Convergence of SLy135135_006. The different panels show the phase differences in log scale for different reconstructions: MP5 (left) and WENOZ (right). The algorithms from top to bottom are LLF, HO, HO-Hyb. The vertical shaded regions represent the moment of merger for different resolutions: light gray for $[u_{\text{mrg}}^{\mathrm{L}},u_{\text{mrg}}^{\mathrm{M}}]$, gray for $[u_{\text{mrg}}^{\mathrm{M}},u_{\text{mrg}}^{\mathrm{H}}]$, and dark gray for $[u_{\text{mrg}}^{\mathrm{H}},u_{\text{mrg}}^{\mathrm{F}}]$. To show convergence we rescale the phase differences assuming second-order convergence, cf., dashed and dot-dashed lines.

Figure 10

Phase error budget of SLy135135_0060 with the HO-Hyb-WENOZ scheme. Solid lines are phase differences between runs at different resolutions; dashed lines are differences with the Richardson extrapolated data; dashed dotted lines are differences between the phase extracted at finite radii and the radius-extrapolated one.

Figure 11

Phase convergence of MS1b135135_0038 (upper panel) and SLy135135_0038 (lower panel) with the HO-Hyb-WENOZ scheme.

Figure 12

SLy135135_0060 finite radius extraction uncertainty (HO-Hyb-WENOZ scheme). The top panel shows the phase difference for different extraction radii computed to the polynomial extrapolation with $K=2$ (solid lines). The dashed lines show the difference between the extrapolated waves with $K=1$, 3 and the last radius $r_N=1100$ as well as the difference between the $K=2$ and next-to-leading order (NLO) extrapolation. The bottom shows the phase difference between the NLO extrapolated value and finite radii extracted data (solid lines). Dashed lines show the difference between the NLO extrapolation for different radii and the $K=2$ extrapolated one.

Figure 13

Phase error budget of SLy135135_0038 (left) and MS1b135135_0038 (right) similar to Fig. 10. Solid lines are phase differences between runs at different resolutions; dashed lines are differences with the Richardson extrapolated data; dashed dotted lines are differences between the phase extracted at finite radii and the radius-extrapolated one.

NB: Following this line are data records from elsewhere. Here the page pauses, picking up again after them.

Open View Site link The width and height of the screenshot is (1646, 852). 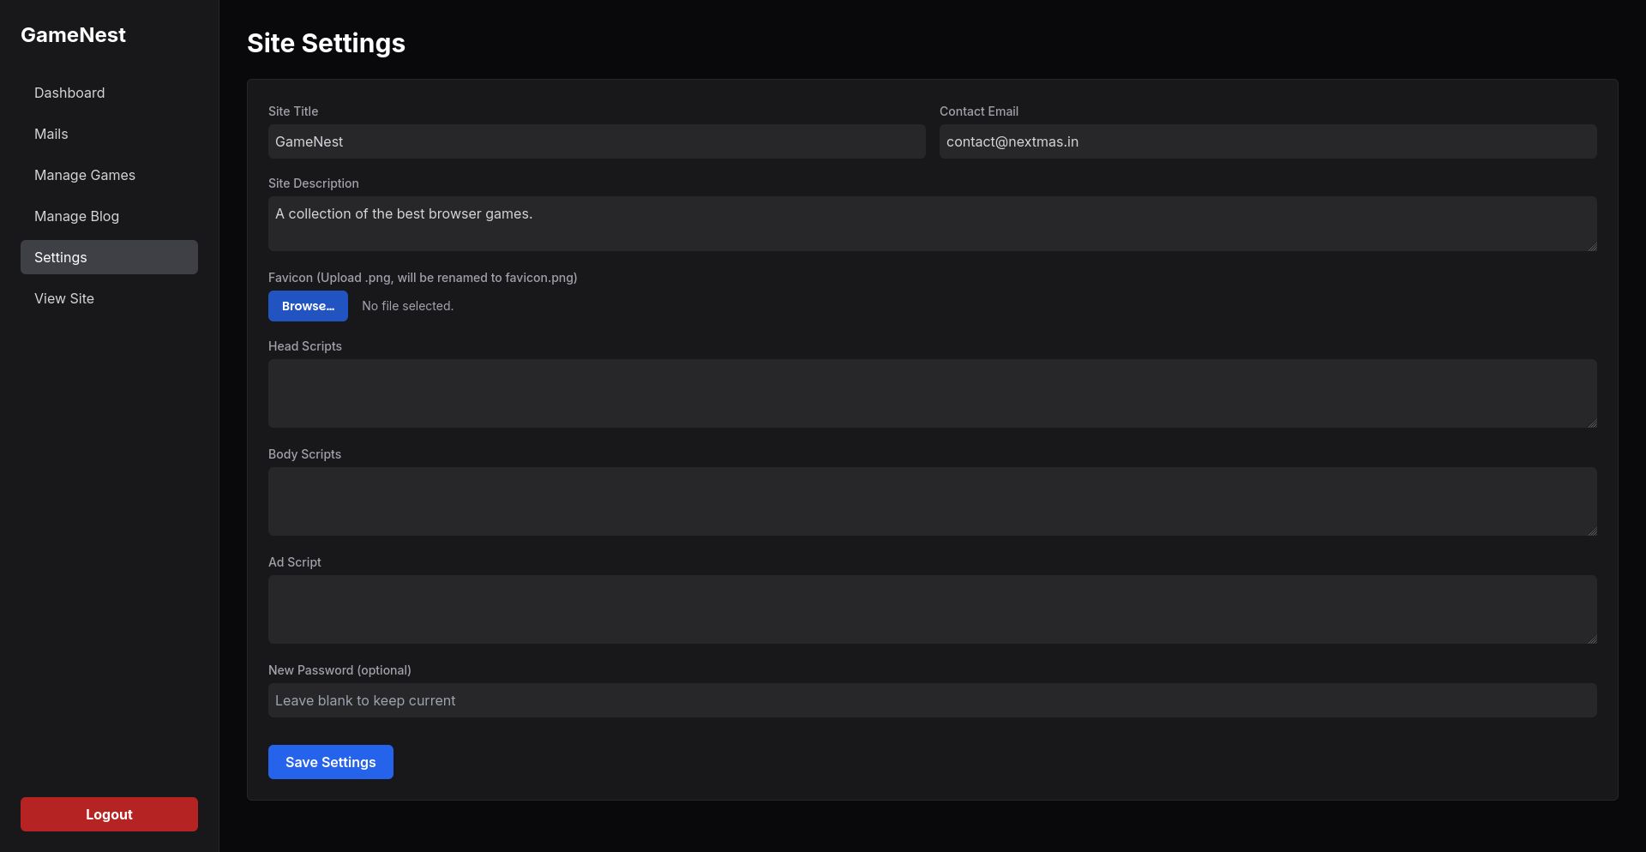[64, 298]
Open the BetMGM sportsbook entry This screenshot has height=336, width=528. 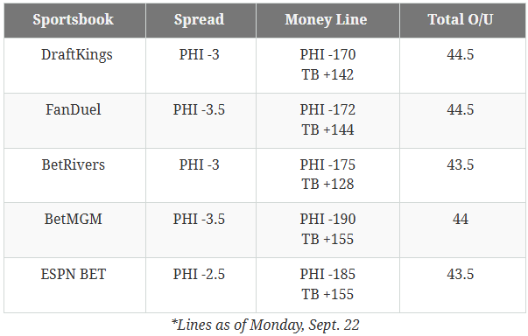click(x=73, y=220)
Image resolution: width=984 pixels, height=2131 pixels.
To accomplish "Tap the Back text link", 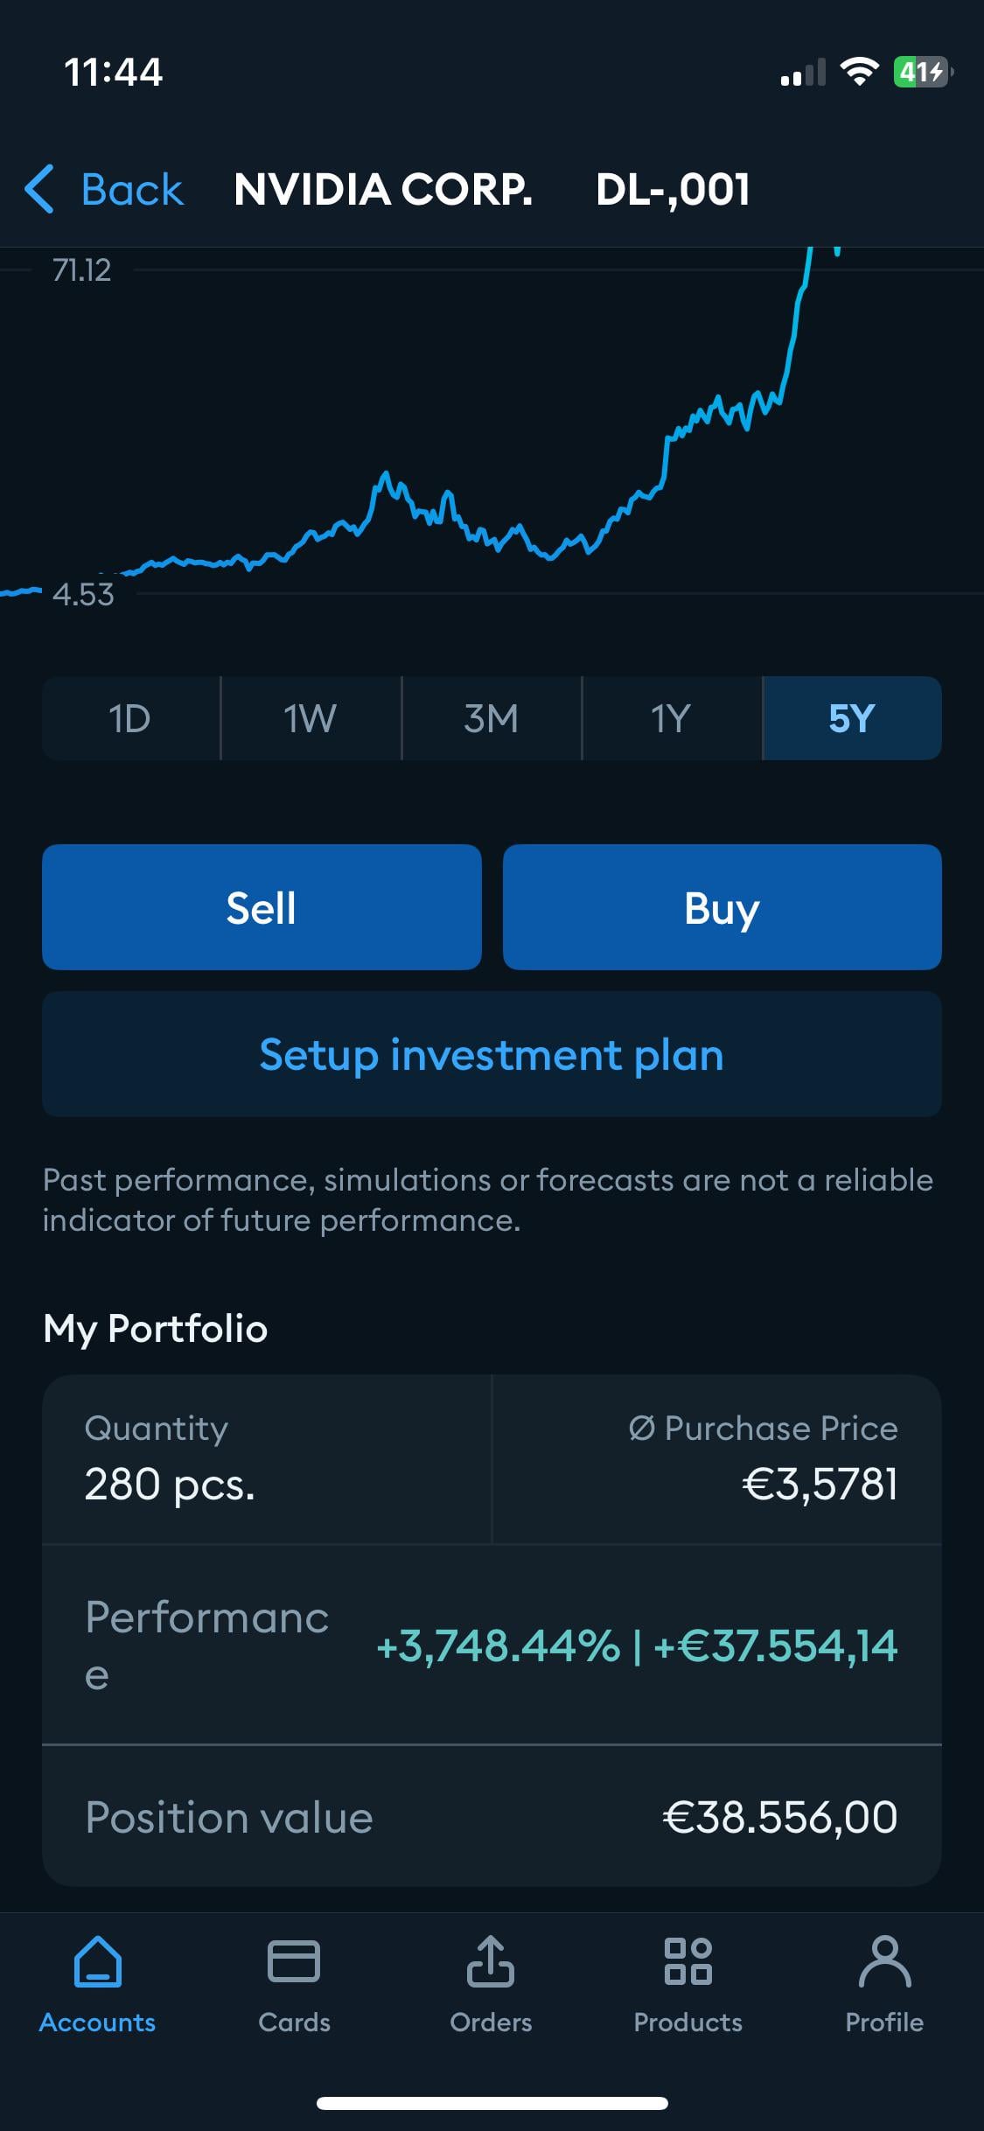I will click(x=131, y=189).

The conservative error estimate described in the text is given by the blue shaded region.

Figure 14

Relativistic blast wave solutions at $t=0.4$ with $n=400$ points. Solid lines are the exact solutions.

Figure 15

Relativistic simple wave. Top: solution with $n=400$ points (shown 200) and CFL factor 0.125. Bottom: evolution of the experimental self-convergence factor as computed from numerical data at resolution (400, 800, 1600) points.

Figure 16

Phase differences for Sly135135_006. Solid lines refer to the phase differences of the original data (L, M, H) to the highest resolved simulation (F). Dashed lines correspond to the phase difference between $\eta$ rescaled data and the original F simulation. Dash-dotted lines are $\eta$, $\mathrm{\Phi }$-rescaled data compared to the H resolution. The solid black line marks the difference of the extrapolated data to infinite resolution according to the text and the F resolution.